Every practitioner interviewed said taxpayers shouldn’t take a chance. But some predicted that the unpopular rules will be history sooner rather than later because of the massive efforts to reshape the tax system expected under the new administration. “Treasury is likely to repeal the Section 385 rules as one of its first official acts to allow Congress to address interest stripping as part of tax reform,” said Jeff Paravano, managing partner at Baker & Hostetler LLP.

Both Paravano and Paul Schmidt, tax chair at Baker & Hostetler, said dealing with interest stripping will have to be part of the picture if Congress moves to a territorial system or another system that exempts foreign income.

“It would be inequitable to allow debt that supports exempt foreign earnings to be deducted in the U.S.,” said Schmidt, who deals extensively with international structuring.

Moving to such a new framework could be rocky on the earnings-stripping front, some said.

Lisa Zarlenga, a tax partner at Steptoe & Johnson LLP, said tax overhaul that addresses earnings-stripping issues could leave taxpayers facing possible conflicts during the transition. “If you’re implementing a tax reform system, you’re going to have this period where the old rules apply,” and that could spell complications for taxpayers, she said.

House Ways and Means Committee Chairman Kevin Brady (R-Texas) said in mid-November that he wants the rules gone, but didn’t say whether Congress might take specific action.

Challenges on the Ground

Challenges remain for taxpayers even as possible tax overhaul takes shape. Practitioners said more hurdles remain in 2017, despite the fact that the final rules exempt U.S. companies that issue foreign debt.

There are still deals that could get caught, according to Brian Kittle, co-leader of Mayer Brown LLP’s tax controversy and transfer pricing practice in New York. “Taxpayers are definitely looking at their intercompany debt structures,” he said.

They are looking to see if they have enough time to manage those structures within the deadlines in the rules, Kittle said. If they don’t, the question is “Are there provisions in the code that give us some flexibility?”

In the years ahead, practitioners said, the government’s enforcement focus on debt-equity issues is likely to continue no matter what happens to the rules or what Congress does.

No Change to Enforcement?

“I have never seen that IRS exam has felt particularly influenced by legislative proposals or activity,” Golden said. “We’re already seeing an uptick in IRS exam activity regarding related-party debt.”

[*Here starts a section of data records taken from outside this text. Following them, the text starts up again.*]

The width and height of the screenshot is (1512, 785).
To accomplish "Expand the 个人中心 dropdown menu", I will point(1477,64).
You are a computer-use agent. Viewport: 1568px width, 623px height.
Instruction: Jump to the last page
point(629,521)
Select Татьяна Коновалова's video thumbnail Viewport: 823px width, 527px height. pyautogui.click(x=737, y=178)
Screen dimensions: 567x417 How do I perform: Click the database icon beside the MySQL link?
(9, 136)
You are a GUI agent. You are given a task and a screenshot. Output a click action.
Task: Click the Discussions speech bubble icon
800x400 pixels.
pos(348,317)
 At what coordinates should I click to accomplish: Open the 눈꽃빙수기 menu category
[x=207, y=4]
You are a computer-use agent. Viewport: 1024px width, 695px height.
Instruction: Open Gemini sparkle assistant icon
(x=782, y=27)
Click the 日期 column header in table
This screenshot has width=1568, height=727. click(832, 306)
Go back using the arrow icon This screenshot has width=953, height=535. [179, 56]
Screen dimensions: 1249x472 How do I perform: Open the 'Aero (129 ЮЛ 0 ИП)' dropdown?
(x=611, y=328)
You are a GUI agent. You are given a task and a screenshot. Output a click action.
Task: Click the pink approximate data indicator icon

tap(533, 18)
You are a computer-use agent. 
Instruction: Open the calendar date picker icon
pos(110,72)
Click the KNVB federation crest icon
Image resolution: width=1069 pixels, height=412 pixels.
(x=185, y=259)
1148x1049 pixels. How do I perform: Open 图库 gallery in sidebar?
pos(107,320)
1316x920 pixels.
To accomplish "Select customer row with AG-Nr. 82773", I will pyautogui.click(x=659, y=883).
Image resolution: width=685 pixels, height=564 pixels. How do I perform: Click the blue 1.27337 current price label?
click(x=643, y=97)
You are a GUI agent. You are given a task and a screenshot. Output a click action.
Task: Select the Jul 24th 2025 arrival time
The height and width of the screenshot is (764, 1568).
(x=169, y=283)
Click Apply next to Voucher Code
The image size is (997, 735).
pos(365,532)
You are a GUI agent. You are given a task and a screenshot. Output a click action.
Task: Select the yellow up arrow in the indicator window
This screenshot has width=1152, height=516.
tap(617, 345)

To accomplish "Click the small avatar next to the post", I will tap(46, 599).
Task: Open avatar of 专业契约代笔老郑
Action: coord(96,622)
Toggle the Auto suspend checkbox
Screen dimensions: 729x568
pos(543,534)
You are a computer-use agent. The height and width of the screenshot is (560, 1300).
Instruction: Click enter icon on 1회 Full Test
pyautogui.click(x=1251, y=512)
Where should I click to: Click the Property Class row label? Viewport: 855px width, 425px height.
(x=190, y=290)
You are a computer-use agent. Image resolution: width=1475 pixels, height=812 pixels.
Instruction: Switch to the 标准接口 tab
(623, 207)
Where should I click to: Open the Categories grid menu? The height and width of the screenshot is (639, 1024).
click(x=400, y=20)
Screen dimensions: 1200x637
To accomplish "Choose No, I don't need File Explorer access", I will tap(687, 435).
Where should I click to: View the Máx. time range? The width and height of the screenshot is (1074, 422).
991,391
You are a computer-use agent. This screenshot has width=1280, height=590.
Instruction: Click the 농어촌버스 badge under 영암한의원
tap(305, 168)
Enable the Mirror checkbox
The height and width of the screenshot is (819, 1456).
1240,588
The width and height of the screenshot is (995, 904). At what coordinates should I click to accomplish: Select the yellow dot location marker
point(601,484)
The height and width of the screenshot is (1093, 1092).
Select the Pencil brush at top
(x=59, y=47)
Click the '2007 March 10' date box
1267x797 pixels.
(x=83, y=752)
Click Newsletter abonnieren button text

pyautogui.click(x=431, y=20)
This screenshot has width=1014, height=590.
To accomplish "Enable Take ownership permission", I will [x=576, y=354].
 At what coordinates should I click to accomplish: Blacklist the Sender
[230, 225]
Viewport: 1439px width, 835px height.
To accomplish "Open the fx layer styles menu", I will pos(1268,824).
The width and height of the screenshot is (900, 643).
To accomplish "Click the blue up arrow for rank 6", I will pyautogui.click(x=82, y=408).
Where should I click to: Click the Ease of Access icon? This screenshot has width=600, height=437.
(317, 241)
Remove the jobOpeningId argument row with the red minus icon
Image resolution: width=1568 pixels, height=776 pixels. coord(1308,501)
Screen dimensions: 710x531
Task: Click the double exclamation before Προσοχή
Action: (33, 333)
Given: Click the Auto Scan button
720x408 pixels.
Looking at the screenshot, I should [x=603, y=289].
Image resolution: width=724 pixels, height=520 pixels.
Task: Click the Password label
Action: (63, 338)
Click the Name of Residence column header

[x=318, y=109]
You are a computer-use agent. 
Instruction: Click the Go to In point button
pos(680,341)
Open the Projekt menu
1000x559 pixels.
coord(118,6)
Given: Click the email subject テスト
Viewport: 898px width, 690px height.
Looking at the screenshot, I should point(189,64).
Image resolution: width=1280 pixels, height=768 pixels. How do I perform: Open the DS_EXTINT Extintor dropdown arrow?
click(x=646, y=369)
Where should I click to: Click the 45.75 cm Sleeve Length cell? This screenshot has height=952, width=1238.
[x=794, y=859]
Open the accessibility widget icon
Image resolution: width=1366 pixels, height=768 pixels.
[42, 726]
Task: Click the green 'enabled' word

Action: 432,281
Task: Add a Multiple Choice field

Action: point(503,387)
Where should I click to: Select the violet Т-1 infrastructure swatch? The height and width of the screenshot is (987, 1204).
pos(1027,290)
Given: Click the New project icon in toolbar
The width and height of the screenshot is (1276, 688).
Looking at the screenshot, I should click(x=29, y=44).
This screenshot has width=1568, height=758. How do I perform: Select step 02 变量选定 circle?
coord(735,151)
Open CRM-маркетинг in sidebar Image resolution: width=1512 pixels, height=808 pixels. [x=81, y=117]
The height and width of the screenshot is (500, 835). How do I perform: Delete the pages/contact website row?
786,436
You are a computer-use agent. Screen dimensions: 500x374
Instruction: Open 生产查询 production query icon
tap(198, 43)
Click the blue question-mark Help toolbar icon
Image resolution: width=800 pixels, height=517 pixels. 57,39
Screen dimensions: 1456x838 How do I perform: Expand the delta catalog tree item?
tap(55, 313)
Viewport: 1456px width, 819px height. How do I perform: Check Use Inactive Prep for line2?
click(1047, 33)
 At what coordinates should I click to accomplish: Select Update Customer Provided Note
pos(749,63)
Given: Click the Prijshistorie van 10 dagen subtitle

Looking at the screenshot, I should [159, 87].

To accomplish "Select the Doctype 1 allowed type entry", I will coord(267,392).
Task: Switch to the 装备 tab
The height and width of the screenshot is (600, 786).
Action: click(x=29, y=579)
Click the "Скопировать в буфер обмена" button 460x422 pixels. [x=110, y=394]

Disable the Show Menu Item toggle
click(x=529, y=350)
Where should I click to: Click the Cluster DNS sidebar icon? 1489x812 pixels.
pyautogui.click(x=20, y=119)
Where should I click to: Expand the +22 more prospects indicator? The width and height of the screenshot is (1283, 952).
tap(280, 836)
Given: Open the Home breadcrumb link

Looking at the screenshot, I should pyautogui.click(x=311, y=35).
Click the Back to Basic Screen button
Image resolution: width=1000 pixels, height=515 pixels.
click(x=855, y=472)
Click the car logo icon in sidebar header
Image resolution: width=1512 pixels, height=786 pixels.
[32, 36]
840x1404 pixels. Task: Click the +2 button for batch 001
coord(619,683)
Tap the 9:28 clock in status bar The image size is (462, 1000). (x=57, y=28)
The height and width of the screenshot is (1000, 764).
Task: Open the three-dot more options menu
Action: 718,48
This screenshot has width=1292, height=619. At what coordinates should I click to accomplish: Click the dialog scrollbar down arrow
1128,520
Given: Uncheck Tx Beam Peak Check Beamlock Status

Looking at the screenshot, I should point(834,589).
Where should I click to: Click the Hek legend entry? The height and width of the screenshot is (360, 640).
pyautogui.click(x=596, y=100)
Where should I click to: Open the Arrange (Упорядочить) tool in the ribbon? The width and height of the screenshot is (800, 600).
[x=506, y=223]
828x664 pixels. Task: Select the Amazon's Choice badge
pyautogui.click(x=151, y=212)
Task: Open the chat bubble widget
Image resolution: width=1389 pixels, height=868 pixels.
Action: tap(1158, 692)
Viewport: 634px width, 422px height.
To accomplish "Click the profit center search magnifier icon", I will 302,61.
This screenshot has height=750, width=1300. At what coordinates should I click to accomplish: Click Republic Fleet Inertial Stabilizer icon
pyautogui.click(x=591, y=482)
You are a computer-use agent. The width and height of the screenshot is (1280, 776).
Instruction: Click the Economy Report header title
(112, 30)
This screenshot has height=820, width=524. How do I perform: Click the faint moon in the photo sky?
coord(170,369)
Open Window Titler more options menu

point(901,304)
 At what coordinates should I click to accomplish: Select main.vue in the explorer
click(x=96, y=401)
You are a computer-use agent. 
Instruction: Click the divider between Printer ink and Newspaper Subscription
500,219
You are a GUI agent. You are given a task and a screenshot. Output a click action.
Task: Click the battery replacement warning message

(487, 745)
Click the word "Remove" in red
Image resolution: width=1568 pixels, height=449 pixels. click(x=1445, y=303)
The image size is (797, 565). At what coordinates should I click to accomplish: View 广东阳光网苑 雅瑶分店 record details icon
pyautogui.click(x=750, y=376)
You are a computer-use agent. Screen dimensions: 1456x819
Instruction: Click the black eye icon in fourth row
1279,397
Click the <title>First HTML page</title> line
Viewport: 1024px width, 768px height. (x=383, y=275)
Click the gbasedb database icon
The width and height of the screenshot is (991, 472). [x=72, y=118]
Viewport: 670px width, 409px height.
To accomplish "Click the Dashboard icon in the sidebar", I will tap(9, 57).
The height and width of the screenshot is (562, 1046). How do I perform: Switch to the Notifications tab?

The rules will continue to be under an intense microscope as Trump takes office.

John Harrington, an international tax partner at Dentons US LLP who has served as Treasury international tax counsel, said in order for taxpayers to get any comfort that the rules could be repealed in the near term, the administration would have to act fast.

“They need to send a very clear signal before the inauguration that they plan to suspend these rules,” Harrington said.